▶ [Exercise directions]: Copy, word for word, the lines of the entries below between the one with "Contatti (626, 16)" and the one with "Accetta selezionati (362, 1397)", inclusive, and leave out everything else.
· · · · · · ·
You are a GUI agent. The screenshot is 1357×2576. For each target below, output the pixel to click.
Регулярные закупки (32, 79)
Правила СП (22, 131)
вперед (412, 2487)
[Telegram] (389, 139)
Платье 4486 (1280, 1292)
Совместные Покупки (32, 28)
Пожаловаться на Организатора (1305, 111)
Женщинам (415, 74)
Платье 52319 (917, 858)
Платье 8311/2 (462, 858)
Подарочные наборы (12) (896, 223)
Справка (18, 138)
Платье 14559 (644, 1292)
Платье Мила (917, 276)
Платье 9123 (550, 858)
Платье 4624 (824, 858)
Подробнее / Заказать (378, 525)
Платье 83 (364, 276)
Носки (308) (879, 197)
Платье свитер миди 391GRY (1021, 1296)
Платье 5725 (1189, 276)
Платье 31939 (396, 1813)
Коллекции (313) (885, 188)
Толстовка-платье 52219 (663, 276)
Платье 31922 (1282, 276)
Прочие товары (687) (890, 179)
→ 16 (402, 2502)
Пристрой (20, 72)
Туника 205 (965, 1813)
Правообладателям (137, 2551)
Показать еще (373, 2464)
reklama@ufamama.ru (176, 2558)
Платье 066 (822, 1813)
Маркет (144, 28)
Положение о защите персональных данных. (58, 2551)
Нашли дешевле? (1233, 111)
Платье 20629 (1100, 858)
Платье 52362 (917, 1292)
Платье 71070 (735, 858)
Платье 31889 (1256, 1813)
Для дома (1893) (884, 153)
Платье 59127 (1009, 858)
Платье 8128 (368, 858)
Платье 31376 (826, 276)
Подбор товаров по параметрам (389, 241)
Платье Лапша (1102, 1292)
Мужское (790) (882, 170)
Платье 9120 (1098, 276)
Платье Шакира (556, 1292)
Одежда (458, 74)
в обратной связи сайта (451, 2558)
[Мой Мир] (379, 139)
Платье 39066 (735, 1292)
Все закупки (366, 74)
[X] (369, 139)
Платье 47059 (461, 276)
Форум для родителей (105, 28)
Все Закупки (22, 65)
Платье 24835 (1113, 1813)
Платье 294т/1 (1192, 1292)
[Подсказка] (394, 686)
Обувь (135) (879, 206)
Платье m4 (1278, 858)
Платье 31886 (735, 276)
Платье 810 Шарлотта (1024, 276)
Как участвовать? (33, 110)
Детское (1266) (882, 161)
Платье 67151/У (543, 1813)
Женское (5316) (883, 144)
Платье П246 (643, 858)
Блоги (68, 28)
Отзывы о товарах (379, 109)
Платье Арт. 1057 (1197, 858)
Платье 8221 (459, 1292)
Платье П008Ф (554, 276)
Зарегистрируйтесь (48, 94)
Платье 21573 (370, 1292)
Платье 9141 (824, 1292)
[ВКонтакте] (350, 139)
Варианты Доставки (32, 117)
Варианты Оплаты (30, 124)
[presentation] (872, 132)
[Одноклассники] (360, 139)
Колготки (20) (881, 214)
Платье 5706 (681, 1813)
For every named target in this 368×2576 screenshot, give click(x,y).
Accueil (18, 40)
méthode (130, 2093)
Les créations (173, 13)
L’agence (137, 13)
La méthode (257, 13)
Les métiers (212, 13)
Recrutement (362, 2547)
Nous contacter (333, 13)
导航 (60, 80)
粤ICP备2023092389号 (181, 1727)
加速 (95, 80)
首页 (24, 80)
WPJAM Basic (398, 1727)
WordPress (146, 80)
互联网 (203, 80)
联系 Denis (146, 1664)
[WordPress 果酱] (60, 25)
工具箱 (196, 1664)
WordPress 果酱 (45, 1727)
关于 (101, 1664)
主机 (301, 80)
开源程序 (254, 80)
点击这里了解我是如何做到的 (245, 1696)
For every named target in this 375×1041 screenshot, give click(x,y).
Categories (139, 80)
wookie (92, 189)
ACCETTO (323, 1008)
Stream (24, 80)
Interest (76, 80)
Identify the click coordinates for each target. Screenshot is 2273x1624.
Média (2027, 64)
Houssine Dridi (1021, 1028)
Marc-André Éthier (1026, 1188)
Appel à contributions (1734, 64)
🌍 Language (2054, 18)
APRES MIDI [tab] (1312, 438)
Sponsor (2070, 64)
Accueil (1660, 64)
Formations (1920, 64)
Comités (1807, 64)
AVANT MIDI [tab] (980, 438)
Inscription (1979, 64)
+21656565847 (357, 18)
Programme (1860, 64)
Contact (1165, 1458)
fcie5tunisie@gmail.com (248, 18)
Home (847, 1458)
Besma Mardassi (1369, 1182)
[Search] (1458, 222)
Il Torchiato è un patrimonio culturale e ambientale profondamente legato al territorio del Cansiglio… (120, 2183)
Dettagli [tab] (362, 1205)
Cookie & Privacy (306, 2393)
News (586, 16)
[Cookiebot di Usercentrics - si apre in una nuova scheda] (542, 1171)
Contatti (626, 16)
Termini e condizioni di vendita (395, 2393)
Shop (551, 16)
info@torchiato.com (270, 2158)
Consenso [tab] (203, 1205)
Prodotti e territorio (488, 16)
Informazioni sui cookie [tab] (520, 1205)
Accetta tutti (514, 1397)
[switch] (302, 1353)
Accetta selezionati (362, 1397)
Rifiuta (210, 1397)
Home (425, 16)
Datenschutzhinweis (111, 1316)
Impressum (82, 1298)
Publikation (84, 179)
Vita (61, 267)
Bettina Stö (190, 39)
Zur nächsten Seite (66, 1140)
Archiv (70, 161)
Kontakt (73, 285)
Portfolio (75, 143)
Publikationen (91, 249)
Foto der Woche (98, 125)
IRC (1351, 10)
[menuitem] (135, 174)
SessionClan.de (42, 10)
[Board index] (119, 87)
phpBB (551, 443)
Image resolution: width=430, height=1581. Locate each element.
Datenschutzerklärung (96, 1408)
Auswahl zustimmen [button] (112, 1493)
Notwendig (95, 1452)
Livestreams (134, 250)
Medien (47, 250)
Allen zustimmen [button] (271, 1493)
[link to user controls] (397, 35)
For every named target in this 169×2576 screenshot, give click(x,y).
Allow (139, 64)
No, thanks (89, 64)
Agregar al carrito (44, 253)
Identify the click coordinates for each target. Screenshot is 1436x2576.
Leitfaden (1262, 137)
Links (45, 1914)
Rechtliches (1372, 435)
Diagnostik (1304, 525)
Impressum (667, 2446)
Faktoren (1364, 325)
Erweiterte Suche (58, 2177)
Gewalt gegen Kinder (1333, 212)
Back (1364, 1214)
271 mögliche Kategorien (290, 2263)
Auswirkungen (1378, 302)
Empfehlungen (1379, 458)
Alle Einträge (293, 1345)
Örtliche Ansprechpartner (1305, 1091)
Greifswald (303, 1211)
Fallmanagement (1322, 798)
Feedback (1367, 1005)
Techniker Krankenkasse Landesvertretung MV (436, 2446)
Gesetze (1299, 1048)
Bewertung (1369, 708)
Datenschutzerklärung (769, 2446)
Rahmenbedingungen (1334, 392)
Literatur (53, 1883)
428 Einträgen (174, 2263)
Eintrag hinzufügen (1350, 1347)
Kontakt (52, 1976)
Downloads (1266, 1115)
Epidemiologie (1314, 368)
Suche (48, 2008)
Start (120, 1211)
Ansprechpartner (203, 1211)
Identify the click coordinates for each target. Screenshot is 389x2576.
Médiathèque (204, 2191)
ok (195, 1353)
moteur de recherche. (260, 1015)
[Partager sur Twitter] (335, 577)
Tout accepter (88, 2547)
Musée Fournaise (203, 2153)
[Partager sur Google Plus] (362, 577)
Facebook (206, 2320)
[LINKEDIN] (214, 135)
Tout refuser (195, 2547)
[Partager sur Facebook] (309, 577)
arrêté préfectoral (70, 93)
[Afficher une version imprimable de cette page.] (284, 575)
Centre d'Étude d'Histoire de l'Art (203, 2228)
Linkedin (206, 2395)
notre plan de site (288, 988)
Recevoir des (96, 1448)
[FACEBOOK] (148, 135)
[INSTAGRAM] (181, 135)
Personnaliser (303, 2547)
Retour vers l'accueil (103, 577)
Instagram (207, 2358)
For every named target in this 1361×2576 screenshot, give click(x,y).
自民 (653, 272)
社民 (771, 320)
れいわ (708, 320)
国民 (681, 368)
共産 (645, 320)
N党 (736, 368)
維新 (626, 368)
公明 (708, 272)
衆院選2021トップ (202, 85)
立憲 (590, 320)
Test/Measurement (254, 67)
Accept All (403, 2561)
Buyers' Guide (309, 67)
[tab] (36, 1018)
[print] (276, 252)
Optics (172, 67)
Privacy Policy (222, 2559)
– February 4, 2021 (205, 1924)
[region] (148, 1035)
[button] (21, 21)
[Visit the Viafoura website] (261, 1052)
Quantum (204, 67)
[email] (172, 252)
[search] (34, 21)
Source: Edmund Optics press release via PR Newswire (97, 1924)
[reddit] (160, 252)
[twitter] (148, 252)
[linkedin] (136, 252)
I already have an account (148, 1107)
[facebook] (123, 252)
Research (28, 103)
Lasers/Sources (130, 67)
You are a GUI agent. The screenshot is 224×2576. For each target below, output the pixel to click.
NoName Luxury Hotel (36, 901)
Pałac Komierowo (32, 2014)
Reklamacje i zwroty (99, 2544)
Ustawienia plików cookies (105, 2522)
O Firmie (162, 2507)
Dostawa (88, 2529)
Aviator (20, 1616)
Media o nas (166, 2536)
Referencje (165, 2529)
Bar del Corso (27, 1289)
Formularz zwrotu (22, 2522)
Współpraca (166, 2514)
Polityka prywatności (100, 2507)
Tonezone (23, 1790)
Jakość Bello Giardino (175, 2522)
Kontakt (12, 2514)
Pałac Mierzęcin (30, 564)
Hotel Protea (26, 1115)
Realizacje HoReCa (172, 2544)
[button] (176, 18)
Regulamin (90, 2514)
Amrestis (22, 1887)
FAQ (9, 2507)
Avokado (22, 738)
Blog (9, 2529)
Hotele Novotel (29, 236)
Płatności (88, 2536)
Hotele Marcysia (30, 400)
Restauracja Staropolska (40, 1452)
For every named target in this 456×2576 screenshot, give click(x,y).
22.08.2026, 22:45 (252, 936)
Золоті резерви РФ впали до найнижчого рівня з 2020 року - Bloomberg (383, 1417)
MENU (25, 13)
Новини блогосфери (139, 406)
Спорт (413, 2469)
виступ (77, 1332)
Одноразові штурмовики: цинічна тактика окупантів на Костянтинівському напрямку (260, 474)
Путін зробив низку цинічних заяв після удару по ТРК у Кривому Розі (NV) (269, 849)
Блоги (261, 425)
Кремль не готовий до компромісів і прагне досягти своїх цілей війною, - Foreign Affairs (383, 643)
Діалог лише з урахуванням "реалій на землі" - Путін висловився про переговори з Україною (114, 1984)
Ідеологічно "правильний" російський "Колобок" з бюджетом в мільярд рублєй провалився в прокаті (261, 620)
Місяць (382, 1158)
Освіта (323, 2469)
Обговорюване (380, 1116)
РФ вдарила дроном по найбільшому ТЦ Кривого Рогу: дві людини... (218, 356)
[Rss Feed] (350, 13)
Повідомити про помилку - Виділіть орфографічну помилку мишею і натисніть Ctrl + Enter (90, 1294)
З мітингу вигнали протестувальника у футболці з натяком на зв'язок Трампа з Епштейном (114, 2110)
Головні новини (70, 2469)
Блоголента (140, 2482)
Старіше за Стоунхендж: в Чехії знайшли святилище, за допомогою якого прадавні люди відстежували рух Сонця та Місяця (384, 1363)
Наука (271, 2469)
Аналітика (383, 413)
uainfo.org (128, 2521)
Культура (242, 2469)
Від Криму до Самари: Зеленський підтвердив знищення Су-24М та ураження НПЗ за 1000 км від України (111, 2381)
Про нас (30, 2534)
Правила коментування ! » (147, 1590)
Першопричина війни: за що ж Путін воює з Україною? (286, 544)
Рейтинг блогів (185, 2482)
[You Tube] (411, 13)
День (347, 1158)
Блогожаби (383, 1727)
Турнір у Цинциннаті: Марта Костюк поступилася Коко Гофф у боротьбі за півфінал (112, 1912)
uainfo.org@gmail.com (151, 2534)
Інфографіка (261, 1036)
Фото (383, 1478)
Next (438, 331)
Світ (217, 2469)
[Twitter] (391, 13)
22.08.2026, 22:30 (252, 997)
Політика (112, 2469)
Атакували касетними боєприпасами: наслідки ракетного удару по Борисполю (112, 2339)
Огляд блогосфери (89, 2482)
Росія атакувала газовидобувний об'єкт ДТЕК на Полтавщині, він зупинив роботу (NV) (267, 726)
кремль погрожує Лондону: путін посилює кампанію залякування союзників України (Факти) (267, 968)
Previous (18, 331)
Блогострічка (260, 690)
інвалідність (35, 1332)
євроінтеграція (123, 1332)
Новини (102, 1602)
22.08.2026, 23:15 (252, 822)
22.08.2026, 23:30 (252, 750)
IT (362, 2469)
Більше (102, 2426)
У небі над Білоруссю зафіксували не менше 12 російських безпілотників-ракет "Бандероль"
· · · · · · ·
▶ [Exercise result]:
Contatti (626, 16)
Termini e condizioni di vendita (395, 2393)
Shop (551, 16)
info@torchiato.com (270, 2158)
Consenso [tab] (203, 1205)
Prodotti e territorio (488, 16)
Informazioni sui cookie [tab] (520, 1205)
Accetta tutti (514, 1397)
[switch] (302, 1353)
Accetta selezionati (362, 1397)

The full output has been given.